Dovrebbero tenerlo ben presente le persone che – invece di sterilizzare le loro gatte – scelgono e decidono di prelevare i cuccioli, togliendoli alla loro madre, per abbandonarli in un giardino, in un sacchetto, in un cartone, persino nei bidoni dell’immondizia, qualunque gesto non è abbastanza spregevole, pur di liberarsene.

Le conseguenze sono gravi anche per le mamme gatte, che non solo si disperano alla ricerca dei loro cuccioli, ma soffrono anche fisicamente, per il carico di latte che non possono dispensare e che può farle ammalare.

Ma torniamo ai nostri cuccioli. Abbiamo dovuto muoverci in fretta perché i piccoli vanno alimentati spesso e scaldati, quindi trovate a tempo record due volontarie – due gattini ciascuna – (perché allevarne uno è già impegnativo, figurarsi 4 !) abbiamo da subito cominciato a prenderci cura di loro.

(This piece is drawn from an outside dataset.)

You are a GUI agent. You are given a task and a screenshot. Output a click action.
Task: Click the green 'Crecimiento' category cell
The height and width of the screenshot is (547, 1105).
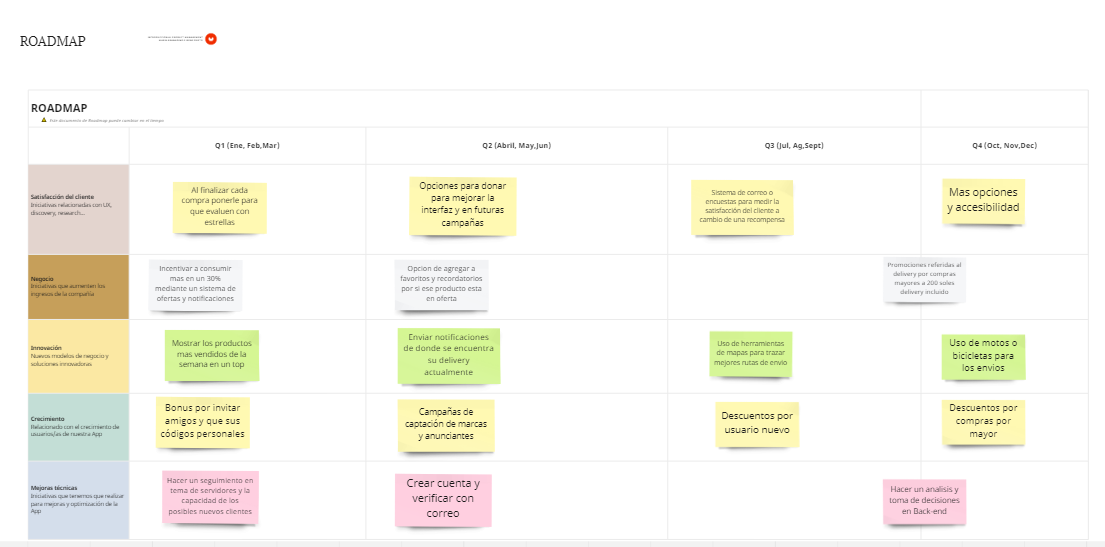click(x=79, y=427)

Il primo problema è stato il latte artificiale in polvere, che ovviamente non è tollerato come quello materno e nemmeno così protettivo per i cuccioli, ma non ci sono alternative … comunque i piccoli, affamati, si attaccano ansiosi al biberon, mordendo, graffiando con le unghiette, innervositi e sconcertati da una situazione “innaturale”, poi finalmente trovano la sistemazione giusta e succhiano voracemente. Meno male !

LINK a un piccolo video in cui una gattina viene allattata.

I primi giorni sono i più difficili: i gattini faticano ad abituarsi al biberon, hanno problemi al pancino, ma devono essere allattati spesso, anche di notte, inoltre hanno bisogno di vicinanza, cercano il calore di un altro corpo, di un altro battito, di un altro respiro e si attaccano al collo di chi li nutre e li coccola, non vorrebbero separarsi mai, …ma sono adorabili.

Dopo una quindicina di giorni si comincia con lo svezzamento, i piccoli dormono un po’ di più di notte, sono meno dipendenti dal calore e… cominciano a giocare: uno spasso !!! poi crollano sfiniti.


Sono così belli, dolci e coccoloni che chi li vede se ne innamora subito e… non hanno ancora due mesi che già hanno trovato una casa e vengono tutti adottati: purtroppo devono separarsi dai fratellini ma nelle nuove famiglie ci sono persone che li amano, li coccolano e li fanno giocare e che li terranno con sè per sempre, sereni e protetti – e forse, in questo caso – non avranno nemmeno memoria del bruta epilogo che hanno rischiato poco dopo la nascita.